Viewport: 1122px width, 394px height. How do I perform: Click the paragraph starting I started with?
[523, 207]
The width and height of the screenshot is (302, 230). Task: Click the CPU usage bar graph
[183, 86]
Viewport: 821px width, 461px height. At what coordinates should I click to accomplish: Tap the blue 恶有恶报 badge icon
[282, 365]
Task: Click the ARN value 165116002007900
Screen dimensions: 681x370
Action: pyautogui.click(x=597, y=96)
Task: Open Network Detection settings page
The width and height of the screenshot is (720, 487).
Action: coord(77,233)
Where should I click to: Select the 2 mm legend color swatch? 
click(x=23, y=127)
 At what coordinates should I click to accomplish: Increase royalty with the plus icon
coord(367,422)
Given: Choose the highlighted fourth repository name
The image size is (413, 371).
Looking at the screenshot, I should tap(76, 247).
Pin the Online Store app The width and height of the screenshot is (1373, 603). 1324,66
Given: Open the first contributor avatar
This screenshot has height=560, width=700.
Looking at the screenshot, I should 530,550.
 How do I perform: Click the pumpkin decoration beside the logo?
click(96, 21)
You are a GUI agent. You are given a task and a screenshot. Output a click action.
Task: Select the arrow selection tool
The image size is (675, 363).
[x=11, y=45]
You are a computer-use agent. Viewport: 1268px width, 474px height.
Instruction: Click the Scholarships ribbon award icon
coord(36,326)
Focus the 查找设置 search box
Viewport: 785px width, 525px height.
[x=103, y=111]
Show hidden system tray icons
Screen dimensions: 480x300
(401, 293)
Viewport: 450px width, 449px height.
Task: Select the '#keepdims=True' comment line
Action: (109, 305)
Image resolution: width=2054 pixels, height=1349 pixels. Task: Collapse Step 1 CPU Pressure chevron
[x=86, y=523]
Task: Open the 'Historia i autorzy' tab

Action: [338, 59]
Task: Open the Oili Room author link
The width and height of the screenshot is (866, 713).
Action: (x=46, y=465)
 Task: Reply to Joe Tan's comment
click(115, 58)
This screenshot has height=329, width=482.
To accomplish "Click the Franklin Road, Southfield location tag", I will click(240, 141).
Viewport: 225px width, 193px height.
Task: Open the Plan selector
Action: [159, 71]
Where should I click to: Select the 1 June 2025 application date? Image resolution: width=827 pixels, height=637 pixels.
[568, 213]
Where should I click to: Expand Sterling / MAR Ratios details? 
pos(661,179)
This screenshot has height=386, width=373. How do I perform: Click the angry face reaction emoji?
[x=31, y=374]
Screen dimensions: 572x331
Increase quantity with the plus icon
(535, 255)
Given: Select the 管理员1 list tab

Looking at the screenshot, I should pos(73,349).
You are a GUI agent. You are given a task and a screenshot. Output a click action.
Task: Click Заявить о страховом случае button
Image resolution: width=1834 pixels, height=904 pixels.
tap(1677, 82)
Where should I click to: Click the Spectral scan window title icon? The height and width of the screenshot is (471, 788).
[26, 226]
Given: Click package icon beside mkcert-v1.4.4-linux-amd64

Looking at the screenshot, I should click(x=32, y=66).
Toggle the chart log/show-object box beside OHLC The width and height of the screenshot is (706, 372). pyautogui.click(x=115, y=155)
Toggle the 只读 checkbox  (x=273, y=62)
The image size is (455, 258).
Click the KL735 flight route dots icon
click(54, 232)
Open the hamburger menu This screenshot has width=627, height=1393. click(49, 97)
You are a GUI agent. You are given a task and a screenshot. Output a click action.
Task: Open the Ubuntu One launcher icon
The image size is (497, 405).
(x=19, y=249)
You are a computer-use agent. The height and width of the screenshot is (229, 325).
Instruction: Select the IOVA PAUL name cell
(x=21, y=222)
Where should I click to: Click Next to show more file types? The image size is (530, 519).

:: Problem statement ::
When the word "Toggle" appears in a line of the listing, pull that line out.

:: Written response ::
Toggle the chart log/show-object box beside OHLC The width and height of the screenshot is (706, 372). pyautogui.click(x=115, y=155)
Toggle the 只读 checkbox  (x=273, y=62)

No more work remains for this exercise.